Tissue Inhibitor of Metalloprotease 4 Human Recombinant

TIMP4 produced in Sf9 Baculovirus cells is a single, glycosylated polypeptide chain containing 204 amino acids (30-224 a.a.) and having a molecular mass of 23.5kDa (Molecular size on SDS-PAGE will appear at approximately 18-28kDa). 
TIMP4 is expressed with a 6 amino acid His tag at C-Terminus and purified by proprietary chromatographic techniques.
Shipped with Ice Packs
Cat. No.
BT10843
Source
Sf9, Baculovirus cells.
Appearance
Sterile Filtered colorless solution.
View Details

Introduction

Definition and Classification

Tissue Inhibitors of Metalloproteinases (TIMPs) are a family of proteins that inhibit the activity of matrix metalloproteinases (MMPs), which are enzymes involved in the degradation of the extracellular matrix (ECM). There are four known TIMPs: TIMP-1, TIMP-2, TIMP-3, and TIMP-4 . Each TIMP has a unique structure and function, but they all share the ability to inhibit MMP activity.

Biological Properties

Key Biological Properties: TIMPs are known for their ability to regulate ECM turnover by inhibiting MMPs. They also have roles in cell growth, apoptosis, differentiation, and angiogenesis .

Expression Patterns and Tissue Distribution: TIMPs are expressed in various tissues throughout the body. For example, TIMP-1 is found in high levels in the liver, spleen, and lung, while TIMP-2 is more ubiquitously expressed . TIMP-3 is primarily found in the ECM, and TIMP-4 is expressed in the heart and other tissues .

Biological Functions

Primary Biological Functions: TIMPs play a crucial role in maintaining tissue homeostasis by regulating ECM turnover. They also have cytokine-like activities, influencing processes such as cell proliferation, apoptosis, and differentiation .

Role in Immune Responses and Pathogen Recognition: TIMPs are involved in immune responses by modulating the activity of MMPs, which can influence the migration and activation of immune cells . They also play a role in pathogen recognition by regulating the ECM, which can act as a barrier to infection .

Modes of Action

Mechanisms with Other Molecules and Cells: TIMPs interact with MMPs to form non-covalent 1:1 stoichiometric complexes, inhibiting their proteolytic activity . They also interact with other proteins, such as integrins and growth factors, to modulate cellular responses .

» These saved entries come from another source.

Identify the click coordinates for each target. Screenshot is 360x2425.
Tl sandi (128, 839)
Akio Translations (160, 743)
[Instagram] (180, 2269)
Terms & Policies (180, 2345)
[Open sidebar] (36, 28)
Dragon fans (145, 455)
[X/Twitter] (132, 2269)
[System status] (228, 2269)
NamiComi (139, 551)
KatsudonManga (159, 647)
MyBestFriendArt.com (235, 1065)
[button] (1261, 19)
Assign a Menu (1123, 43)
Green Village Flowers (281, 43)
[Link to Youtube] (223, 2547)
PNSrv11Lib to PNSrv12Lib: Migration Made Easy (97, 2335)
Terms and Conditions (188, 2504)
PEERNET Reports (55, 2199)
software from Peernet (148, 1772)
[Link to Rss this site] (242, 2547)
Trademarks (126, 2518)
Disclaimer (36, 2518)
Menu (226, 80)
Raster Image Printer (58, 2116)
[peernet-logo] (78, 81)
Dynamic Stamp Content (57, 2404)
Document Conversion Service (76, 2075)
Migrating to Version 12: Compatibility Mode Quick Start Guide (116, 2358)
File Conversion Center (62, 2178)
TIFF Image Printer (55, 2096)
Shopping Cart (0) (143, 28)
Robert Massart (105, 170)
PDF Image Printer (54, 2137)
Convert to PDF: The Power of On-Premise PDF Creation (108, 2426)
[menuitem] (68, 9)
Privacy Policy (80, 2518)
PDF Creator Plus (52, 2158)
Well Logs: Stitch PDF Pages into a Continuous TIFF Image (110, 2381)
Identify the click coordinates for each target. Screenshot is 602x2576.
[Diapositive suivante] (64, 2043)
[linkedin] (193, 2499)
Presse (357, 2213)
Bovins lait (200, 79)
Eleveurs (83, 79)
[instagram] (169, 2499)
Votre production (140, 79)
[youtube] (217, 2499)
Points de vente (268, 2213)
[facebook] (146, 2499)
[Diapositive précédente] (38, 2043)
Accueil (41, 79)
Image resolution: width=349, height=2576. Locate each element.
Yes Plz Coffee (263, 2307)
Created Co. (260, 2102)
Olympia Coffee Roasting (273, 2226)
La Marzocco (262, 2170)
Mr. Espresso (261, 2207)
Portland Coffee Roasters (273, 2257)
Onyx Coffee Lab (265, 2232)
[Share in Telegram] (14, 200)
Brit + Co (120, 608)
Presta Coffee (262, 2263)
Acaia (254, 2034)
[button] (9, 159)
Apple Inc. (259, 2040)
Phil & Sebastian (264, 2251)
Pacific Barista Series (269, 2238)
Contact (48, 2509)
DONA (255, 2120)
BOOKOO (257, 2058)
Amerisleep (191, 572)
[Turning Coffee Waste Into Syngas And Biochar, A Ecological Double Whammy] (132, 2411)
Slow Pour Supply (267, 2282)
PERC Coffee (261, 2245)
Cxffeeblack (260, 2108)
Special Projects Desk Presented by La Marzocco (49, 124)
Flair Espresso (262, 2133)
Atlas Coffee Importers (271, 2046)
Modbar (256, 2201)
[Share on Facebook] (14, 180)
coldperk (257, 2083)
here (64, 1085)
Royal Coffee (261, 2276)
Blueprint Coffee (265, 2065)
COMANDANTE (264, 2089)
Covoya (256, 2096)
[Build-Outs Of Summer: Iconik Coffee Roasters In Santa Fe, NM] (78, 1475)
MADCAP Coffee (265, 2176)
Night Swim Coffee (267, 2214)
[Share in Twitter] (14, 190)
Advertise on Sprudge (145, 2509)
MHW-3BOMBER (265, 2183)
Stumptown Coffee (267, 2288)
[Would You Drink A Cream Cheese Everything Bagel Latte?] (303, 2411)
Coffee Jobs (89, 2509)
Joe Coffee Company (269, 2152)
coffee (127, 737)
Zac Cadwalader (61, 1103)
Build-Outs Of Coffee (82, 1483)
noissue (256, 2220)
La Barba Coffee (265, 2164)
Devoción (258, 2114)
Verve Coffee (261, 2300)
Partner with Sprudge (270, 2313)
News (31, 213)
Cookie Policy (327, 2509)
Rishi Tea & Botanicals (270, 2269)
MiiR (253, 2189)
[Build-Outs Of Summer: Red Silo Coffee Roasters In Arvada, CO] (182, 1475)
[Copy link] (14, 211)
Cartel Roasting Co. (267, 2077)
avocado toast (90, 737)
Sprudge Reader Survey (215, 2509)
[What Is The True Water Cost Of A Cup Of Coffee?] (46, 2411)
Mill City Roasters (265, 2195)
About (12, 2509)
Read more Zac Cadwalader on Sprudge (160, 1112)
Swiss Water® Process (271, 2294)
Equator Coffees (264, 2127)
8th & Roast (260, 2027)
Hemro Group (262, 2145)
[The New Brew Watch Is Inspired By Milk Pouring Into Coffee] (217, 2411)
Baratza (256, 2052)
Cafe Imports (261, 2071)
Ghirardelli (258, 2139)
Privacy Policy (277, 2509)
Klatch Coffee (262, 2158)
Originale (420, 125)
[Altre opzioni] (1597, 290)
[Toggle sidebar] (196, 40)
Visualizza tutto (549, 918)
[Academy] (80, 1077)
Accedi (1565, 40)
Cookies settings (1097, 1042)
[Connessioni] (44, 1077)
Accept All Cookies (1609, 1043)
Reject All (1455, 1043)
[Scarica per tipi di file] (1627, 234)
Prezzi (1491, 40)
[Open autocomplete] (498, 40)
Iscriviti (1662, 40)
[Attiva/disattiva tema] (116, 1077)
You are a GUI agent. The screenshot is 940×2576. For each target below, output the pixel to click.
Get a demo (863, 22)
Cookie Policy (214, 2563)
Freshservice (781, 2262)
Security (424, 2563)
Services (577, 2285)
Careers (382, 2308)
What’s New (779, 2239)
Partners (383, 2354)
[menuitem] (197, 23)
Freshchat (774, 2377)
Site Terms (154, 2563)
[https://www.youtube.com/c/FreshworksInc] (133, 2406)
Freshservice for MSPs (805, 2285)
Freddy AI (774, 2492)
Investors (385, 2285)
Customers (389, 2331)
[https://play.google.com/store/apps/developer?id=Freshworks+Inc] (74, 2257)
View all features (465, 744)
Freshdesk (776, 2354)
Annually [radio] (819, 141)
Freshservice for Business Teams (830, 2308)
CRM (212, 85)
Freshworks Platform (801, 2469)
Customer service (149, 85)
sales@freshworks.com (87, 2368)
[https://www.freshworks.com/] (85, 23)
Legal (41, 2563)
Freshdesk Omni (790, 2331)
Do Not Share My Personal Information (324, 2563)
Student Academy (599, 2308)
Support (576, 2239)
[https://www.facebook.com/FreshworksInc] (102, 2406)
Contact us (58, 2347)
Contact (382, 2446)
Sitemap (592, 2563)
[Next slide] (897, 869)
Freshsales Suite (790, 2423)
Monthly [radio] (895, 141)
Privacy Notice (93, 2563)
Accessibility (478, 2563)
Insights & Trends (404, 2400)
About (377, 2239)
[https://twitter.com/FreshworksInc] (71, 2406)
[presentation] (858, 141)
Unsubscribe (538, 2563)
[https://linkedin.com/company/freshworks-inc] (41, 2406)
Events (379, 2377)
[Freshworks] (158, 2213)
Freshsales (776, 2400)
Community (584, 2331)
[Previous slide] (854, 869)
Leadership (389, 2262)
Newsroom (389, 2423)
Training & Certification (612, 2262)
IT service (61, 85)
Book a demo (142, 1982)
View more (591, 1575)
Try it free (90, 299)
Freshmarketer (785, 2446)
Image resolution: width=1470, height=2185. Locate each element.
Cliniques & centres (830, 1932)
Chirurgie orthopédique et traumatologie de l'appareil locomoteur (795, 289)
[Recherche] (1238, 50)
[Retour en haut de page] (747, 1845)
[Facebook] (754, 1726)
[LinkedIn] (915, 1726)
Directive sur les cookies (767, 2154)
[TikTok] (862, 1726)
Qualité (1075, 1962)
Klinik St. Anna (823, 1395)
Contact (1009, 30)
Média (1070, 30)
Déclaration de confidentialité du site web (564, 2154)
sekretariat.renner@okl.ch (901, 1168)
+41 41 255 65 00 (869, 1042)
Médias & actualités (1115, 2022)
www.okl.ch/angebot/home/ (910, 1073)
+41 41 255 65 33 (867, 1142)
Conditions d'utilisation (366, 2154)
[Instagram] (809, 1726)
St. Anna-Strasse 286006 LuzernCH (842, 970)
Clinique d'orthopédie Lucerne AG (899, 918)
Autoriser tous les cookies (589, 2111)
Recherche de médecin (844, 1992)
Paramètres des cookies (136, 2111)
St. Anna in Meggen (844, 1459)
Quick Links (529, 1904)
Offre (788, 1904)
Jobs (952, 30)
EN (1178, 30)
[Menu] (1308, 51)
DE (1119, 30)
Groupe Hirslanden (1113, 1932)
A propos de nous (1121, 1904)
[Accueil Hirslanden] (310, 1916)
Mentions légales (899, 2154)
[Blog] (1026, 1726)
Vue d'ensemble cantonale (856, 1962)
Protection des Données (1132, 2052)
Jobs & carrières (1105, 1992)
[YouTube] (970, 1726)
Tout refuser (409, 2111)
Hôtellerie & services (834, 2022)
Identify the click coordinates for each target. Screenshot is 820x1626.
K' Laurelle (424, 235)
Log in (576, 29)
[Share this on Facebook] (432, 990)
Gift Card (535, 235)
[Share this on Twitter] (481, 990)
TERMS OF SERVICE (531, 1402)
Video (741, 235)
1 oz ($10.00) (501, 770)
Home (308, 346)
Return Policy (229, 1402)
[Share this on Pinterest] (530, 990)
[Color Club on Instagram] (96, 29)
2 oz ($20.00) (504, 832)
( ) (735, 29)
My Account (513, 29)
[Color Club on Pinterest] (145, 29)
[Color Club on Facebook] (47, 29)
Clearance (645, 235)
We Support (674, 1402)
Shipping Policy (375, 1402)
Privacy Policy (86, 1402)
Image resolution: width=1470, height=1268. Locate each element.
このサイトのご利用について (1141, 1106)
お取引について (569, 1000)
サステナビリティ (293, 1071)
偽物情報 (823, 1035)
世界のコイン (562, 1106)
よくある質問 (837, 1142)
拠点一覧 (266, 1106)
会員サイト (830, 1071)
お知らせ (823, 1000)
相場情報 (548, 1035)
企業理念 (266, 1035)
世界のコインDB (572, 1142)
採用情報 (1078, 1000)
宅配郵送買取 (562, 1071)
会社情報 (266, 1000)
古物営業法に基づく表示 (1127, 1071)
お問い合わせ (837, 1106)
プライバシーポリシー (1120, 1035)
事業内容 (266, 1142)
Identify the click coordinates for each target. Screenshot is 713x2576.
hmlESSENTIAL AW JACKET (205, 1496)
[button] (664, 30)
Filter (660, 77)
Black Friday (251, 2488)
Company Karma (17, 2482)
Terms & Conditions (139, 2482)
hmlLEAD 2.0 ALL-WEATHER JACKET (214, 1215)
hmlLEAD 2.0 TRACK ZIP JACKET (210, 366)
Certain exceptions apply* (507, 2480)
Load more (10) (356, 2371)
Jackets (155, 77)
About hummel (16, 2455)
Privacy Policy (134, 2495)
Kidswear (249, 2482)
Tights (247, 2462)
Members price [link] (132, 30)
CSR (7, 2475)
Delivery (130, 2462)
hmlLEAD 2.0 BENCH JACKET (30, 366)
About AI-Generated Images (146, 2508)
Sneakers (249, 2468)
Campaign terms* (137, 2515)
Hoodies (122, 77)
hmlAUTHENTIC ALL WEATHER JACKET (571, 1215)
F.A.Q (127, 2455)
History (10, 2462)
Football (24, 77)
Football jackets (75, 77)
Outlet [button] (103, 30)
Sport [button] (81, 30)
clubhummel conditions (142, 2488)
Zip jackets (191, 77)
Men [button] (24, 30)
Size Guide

Binding Partners and Downstream Signaling Cascades: TIMPs can bind to specific surface receptors, initiating signaling cascades that influence cell behavior. For example, TIMP-1 can bind to the CD63 receptor, activating downstream signaling pathways that promote cell survival and proliferation .

Regulatory Mechanisms

Regulatory Mechanisms Controlling Expression and Activity: TIMP expression is regulated at both the transcriptional and post-transcriptional levels. Various cytokines and growth factors, such as TGF-β and EGF, can upregulate TIMP expression . Post-translational modifications, such as glycosylation, can also influence TIMP activity .

Applications

Biomedical Research: TIMPs are used as biomarkers for various diseases, including cancer and cardiovascular diseases . They are also studied for their potential therapeutic applications, such as in the treatment of fibrosis and cancer .

Diagnostic Tools: TIMP levels can be measured in biological samples to diagnose and monitor disease progression .

Therapeutic Strategies: TIMPs are being explored as therapeutic agents for diseases characterized by excessive ECM degradation, such as arthritis and cancer .

Role in the Life Cycle

Role Throughout the Life Cycle: TIMPs play a role in various stages of life, from development to aging. During development, they regulate ECM remodeling, which is crucial for tissue formation and organogenesis . In adulthood, they maintain tissue homeostasis and repair . In aging and disease, dysregulation of TIMP activity can contribute to pathological conditions, such as fibrosis and cancer .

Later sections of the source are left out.